The task =
Quote exactly, and only, the lines of the material below from the line with "Given: Zoom out with minus icon" through the line with "This screenshot has width=1400, height=933.".

Excerpted records =
= = = = = = =
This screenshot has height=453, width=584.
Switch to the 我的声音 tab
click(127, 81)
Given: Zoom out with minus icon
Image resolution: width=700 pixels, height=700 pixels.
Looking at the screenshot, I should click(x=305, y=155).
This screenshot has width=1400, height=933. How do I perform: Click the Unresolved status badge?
= = = = = = =
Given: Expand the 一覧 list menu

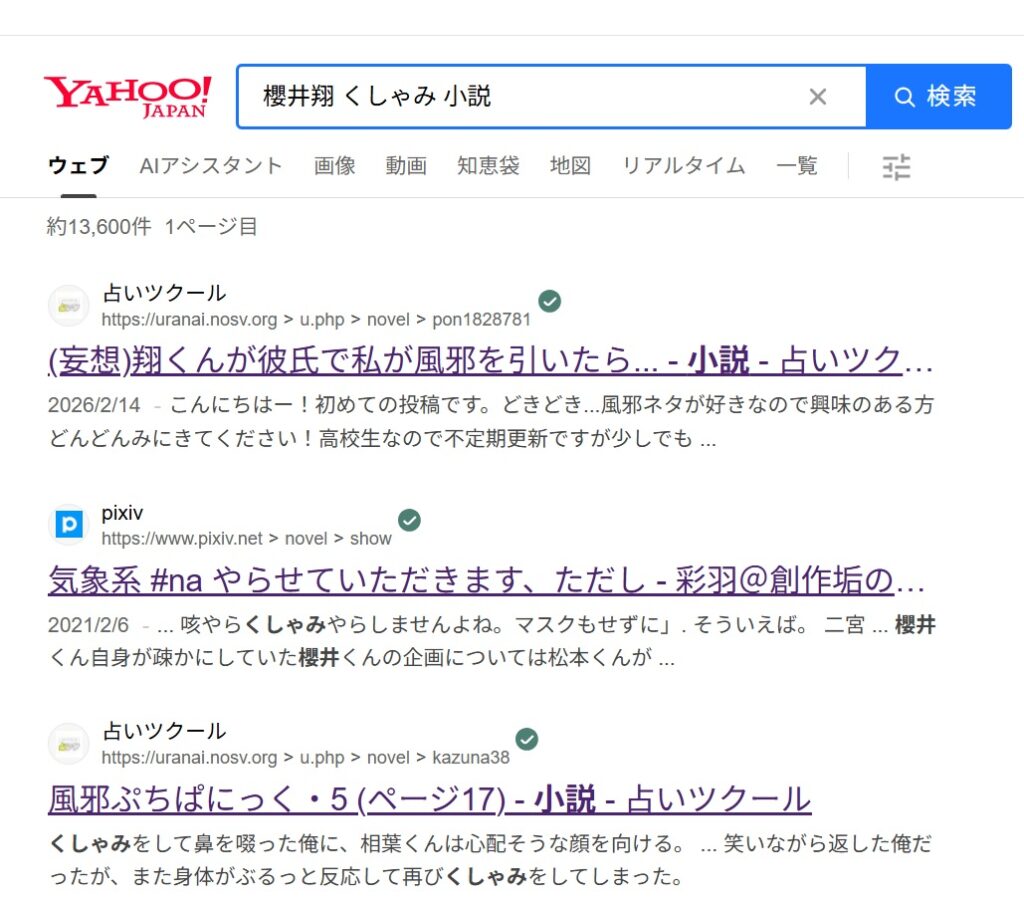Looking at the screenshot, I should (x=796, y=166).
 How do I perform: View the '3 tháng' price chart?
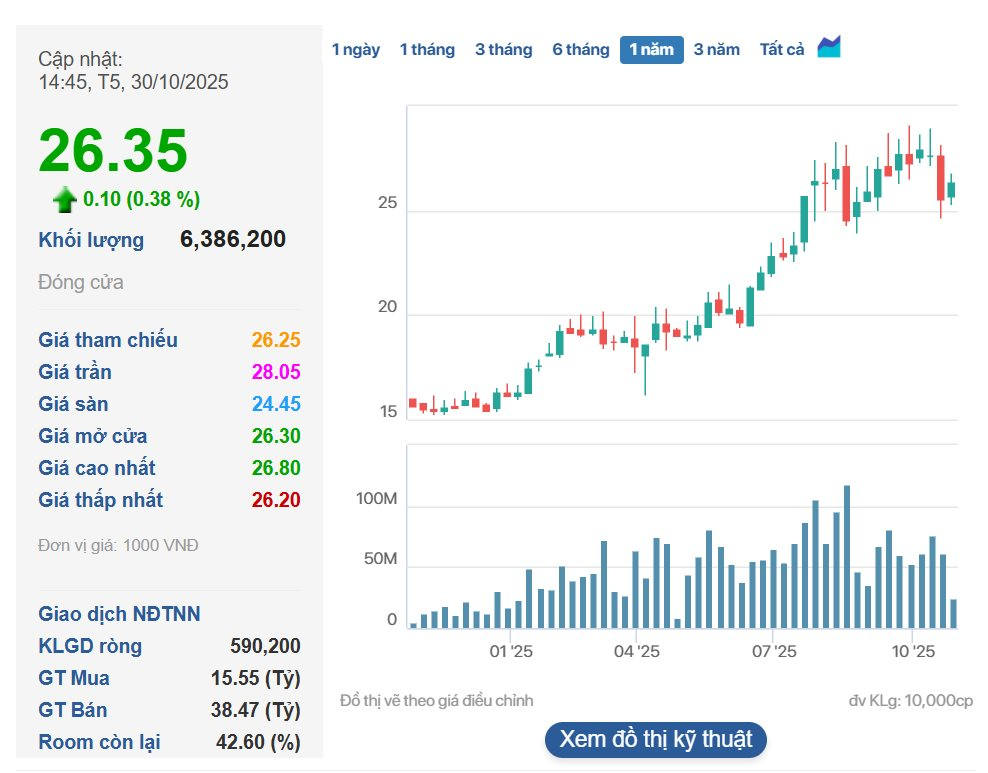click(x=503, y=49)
= = = = = = =
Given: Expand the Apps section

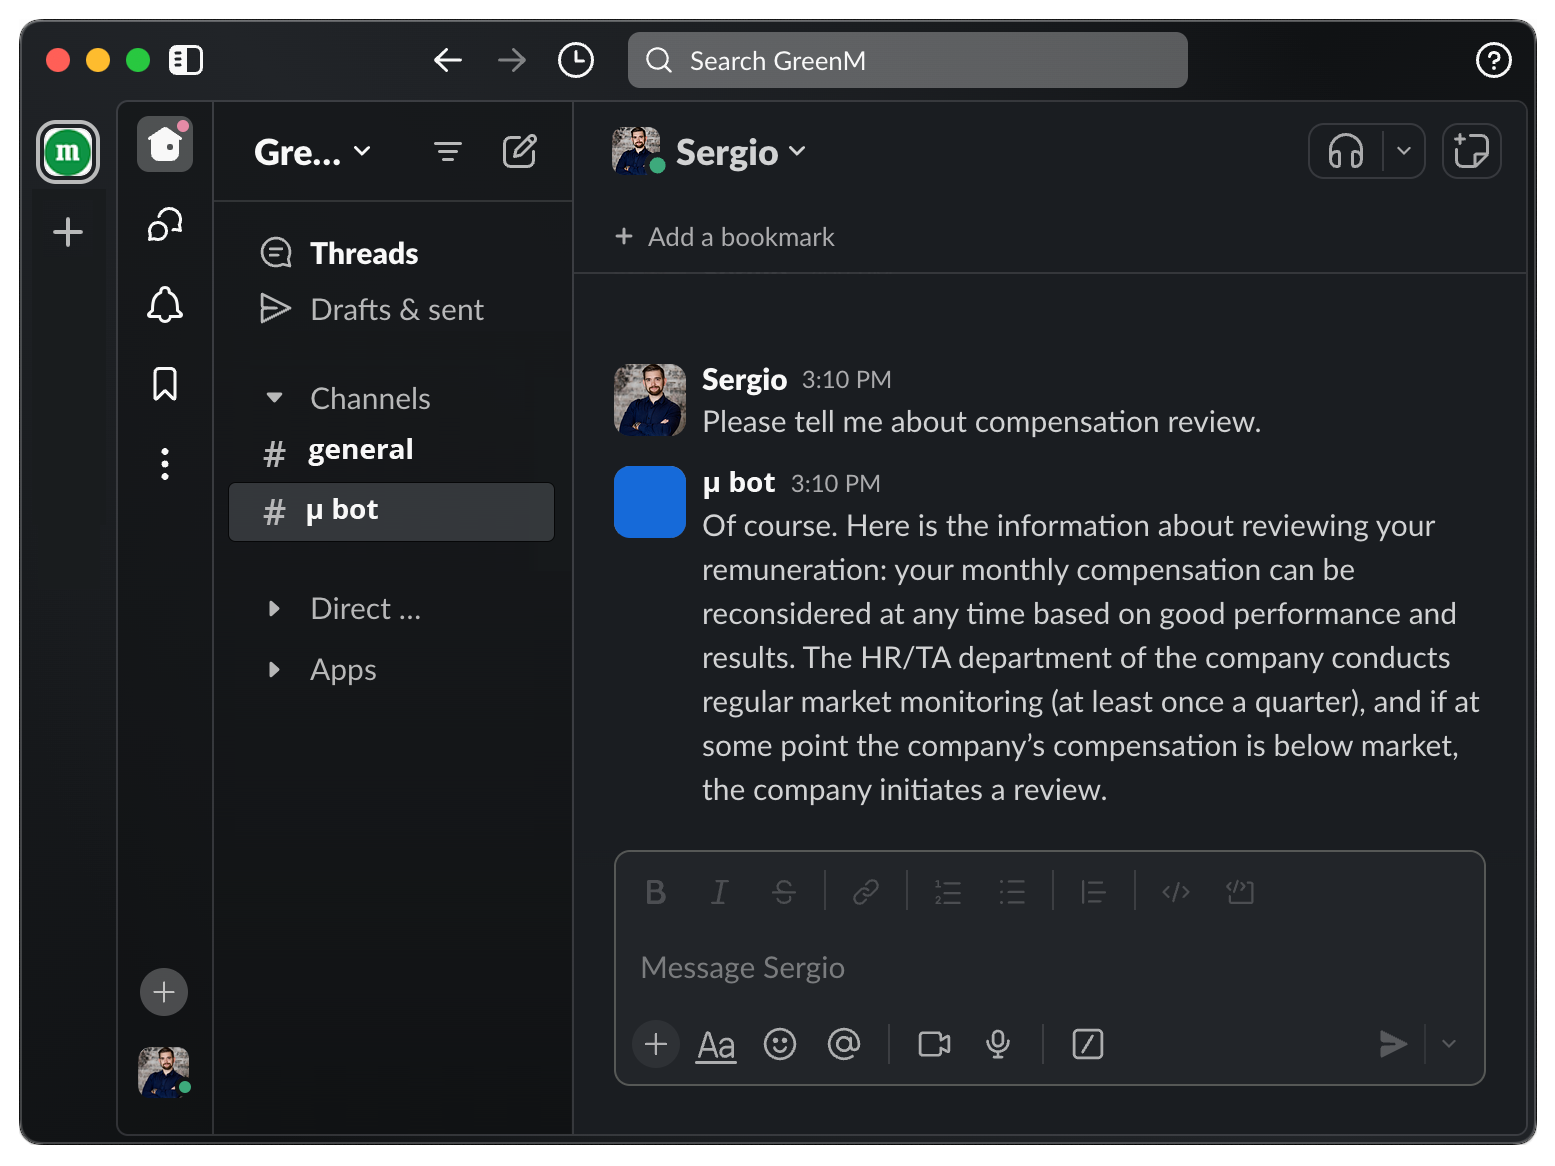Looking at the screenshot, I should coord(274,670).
= = = = = = =
Result for this task =
Given: Zoom out with minus icon
Image resolution: width=700 pixels, height=700 pixels.
Looking at the screenshot, I should click(x=305, y=155).
This screenshot has width=1400, height=933. How do I perform: Click the Unresolved status badge?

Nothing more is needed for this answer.